# Input data
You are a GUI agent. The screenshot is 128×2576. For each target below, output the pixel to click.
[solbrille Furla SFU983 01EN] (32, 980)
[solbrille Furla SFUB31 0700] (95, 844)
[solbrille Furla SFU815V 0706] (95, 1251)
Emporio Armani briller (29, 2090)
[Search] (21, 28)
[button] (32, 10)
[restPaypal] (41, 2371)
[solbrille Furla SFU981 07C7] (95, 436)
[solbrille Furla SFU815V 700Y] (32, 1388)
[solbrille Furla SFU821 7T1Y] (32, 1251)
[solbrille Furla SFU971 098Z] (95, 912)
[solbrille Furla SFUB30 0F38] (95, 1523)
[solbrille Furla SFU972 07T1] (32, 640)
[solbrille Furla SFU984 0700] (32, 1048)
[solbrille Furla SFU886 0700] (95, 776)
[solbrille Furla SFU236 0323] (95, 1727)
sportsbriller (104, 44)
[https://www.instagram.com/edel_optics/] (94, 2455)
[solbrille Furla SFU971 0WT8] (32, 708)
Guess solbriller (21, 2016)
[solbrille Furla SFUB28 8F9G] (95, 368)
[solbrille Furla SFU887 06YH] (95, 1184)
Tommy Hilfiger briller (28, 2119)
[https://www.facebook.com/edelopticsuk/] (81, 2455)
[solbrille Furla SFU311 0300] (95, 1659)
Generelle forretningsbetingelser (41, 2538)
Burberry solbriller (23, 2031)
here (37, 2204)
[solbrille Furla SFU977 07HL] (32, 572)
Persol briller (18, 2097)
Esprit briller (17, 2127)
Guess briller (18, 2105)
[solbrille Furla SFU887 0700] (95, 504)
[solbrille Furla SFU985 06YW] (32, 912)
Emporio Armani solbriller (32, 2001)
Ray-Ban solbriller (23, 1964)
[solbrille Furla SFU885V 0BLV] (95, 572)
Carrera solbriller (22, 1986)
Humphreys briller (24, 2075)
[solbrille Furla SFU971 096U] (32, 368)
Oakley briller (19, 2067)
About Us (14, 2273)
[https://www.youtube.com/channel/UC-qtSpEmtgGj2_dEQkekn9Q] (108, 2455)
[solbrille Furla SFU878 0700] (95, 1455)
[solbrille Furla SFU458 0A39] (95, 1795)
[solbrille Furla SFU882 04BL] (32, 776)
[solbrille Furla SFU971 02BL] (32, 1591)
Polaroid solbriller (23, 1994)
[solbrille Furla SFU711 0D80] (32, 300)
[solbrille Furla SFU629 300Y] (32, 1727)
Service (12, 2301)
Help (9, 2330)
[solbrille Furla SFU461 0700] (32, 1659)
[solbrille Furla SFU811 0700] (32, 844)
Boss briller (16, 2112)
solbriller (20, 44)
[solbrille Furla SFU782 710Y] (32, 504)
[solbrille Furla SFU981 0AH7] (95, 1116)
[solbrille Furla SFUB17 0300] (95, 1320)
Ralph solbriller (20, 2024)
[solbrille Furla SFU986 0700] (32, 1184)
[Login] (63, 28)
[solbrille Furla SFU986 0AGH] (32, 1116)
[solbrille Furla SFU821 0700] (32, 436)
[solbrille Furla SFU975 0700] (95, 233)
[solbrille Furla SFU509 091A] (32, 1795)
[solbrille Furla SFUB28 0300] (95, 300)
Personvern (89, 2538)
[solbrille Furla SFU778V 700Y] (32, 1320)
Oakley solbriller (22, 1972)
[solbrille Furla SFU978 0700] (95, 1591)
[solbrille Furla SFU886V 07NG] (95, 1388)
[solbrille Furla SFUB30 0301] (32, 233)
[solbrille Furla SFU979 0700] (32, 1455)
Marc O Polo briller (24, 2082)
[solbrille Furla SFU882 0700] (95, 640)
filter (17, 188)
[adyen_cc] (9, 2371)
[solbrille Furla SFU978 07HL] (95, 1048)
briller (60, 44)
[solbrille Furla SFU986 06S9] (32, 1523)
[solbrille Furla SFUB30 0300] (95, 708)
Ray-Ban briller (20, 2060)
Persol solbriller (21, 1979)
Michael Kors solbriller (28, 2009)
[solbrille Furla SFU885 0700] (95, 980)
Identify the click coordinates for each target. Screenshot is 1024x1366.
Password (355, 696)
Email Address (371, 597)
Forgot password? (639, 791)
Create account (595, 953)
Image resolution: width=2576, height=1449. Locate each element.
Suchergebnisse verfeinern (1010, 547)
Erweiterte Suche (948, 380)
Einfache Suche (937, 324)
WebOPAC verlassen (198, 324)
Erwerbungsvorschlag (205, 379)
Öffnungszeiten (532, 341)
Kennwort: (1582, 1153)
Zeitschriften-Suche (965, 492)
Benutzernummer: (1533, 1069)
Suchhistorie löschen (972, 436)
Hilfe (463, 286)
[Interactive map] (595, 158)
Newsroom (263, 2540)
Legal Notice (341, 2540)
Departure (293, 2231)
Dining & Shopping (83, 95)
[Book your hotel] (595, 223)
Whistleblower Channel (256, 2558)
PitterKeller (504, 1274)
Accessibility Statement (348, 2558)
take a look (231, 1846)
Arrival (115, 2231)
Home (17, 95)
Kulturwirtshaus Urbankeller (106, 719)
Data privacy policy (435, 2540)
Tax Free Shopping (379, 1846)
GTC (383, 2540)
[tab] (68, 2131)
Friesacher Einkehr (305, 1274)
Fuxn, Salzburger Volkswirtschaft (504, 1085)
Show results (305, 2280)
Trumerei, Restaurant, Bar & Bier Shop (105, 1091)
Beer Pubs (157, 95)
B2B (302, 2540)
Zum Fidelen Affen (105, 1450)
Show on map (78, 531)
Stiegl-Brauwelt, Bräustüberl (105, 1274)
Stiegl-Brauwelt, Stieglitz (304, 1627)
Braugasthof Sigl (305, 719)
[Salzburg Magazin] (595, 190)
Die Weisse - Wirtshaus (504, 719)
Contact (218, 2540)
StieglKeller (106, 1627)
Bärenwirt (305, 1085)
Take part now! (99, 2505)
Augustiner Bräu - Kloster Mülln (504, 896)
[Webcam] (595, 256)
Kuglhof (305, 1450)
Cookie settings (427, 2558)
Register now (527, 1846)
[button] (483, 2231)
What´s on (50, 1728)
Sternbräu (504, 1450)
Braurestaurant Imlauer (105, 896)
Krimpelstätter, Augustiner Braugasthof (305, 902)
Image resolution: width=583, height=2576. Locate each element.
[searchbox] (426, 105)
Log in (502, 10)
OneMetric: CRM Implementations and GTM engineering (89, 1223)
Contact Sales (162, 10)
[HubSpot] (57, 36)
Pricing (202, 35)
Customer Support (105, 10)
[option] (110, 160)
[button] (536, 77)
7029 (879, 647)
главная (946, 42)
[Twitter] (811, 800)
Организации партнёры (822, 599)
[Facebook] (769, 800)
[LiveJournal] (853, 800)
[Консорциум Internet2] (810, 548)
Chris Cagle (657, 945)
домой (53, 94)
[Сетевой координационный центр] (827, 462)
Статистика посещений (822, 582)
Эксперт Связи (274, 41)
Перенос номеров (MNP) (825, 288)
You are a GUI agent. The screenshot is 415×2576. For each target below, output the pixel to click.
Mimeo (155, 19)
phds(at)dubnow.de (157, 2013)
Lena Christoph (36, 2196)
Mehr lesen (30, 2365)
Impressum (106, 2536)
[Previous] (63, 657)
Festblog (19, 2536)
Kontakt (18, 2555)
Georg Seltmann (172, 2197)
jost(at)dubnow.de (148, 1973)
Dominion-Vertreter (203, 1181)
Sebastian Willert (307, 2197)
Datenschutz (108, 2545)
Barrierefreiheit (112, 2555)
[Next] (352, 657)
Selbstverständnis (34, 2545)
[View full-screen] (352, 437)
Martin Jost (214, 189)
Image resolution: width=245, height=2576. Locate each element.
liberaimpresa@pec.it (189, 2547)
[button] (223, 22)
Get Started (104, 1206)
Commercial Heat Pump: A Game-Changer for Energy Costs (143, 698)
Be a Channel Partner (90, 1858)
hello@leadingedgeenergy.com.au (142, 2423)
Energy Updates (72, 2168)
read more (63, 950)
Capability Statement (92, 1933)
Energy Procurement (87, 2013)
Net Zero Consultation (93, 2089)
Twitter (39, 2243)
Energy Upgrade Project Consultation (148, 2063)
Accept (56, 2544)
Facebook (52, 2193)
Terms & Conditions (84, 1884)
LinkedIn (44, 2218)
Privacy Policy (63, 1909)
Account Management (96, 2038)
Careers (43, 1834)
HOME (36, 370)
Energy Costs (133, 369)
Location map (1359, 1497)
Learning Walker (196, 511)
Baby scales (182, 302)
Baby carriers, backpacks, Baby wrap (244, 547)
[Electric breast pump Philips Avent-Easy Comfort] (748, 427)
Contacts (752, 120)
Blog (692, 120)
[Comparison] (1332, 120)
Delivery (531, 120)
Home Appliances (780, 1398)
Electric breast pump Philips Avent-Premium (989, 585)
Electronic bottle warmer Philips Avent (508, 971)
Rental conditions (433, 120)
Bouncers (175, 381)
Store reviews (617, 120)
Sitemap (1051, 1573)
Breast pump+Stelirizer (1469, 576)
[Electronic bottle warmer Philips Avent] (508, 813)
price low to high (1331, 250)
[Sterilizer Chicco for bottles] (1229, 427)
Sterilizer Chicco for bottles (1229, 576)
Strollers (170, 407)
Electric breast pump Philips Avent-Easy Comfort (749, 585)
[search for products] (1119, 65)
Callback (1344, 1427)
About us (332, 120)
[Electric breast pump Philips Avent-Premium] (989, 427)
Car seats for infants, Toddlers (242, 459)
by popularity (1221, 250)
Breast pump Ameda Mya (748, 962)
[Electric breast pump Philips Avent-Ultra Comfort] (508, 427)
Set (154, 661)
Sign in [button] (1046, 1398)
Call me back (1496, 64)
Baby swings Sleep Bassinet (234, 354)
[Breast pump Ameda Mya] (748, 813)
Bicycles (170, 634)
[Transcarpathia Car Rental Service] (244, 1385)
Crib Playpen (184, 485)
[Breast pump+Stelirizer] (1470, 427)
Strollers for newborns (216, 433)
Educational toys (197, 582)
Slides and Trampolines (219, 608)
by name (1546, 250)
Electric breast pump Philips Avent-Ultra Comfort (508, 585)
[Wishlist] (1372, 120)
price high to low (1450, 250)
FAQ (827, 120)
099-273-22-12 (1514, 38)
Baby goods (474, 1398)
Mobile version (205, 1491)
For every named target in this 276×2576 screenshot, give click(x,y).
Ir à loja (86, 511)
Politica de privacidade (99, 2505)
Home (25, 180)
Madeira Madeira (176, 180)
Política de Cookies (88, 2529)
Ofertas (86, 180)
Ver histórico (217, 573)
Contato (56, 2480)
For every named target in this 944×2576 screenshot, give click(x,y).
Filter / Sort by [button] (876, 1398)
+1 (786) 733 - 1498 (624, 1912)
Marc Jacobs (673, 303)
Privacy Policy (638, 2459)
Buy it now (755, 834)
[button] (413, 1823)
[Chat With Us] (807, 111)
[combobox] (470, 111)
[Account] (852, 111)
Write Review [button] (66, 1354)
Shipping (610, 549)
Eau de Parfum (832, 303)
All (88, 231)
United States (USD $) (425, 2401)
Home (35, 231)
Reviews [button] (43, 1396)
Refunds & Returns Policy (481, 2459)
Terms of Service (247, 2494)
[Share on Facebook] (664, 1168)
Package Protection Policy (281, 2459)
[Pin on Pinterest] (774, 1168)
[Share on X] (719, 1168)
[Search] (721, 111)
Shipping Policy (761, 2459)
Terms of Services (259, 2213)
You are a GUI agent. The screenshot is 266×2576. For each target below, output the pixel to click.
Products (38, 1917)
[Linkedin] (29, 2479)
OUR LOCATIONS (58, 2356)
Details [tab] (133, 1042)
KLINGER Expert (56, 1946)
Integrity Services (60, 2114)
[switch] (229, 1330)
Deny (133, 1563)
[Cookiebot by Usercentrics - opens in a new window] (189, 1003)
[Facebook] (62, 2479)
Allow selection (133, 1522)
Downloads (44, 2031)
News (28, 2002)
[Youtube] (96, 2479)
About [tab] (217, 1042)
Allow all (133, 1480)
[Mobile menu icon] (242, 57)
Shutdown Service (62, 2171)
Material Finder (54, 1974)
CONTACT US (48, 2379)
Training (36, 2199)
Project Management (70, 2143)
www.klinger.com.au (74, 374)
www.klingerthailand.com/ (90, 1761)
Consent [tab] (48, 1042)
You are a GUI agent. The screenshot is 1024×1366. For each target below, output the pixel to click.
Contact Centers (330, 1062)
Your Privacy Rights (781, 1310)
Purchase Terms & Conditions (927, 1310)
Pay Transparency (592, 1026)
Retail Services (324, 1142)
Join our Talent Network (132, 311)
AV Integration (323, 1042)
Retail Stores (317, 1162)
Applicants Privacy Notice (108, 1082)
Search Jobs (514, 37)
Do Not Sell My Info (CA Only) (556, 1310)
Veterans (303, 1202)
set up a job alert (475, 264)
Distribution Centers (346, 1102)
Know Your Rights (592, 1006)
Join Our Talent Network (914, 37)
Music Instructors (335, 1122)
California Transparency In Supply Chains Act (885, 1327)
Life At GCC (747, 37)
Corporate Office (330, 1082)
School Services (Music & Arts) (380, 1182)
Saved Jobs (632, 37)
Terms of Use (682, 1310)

# What this task involves
Find the line with "[solbrille Furla SFU986 0AGH] (32, 1116)" in the entries above. Retype it and each line after it, exactly, through the line with "Suchergebnisse verfeinern (1010, 547)", and stop there.

# Solution
[solbrille Furla SFU986 0AGH] (32, 1116)
[solbrille Furla SFU821 0700] (32, 436)
[solbrille Furla SFU975 0700] (95, 233)
[solbrille Furla SFU509 091A] (32, 1795)
[solbrille Furla SFUB28 0300] (95, 300)
Personvern (89, 2538)
[solbrille Furla SFU778V 700Y] (32, 1320)
Oakley solbriller (22, 1972)
[solbrille Furla SFU978 0700] (95, 1591)
[solbrille Furla SFU886V 07NG] (95, 1388)
[solbrille Furla SFUB30 0301] (32, 233)
[solbrille Furla SFU979 0700] (32, 1455)
Marc O Polo briller (24, 2082)
[solbrille Furla SFU882 0700] (95, 640)
filter (17, 188)
[adyen_cc] (9, 2371)
[solbrille Furla SFU978 07HL] (95, 1048)
briller (60, 44)
[solbrille Furla SFU986 06S9] (32, 1523)
[solbrille Furla SFUB30 0300] (95, 708)
Ray-Ban briller (20, 2060)
Persol solbriller (21, 1979)
Michael Kors solbriller (28, 2009)
[solbrille Furla SFU885 0700] (95, 980)
Identify the click coordinates for each target. Screenshot is 1024x1366.
Password (355, 696)
Email Address (371, 597)
Forgot password? (639, 791)
Create account (595, 953)
Image resolution: width=2576, height=1449. Locate each element.
Suchergebnisse verfeinern (1010, 547)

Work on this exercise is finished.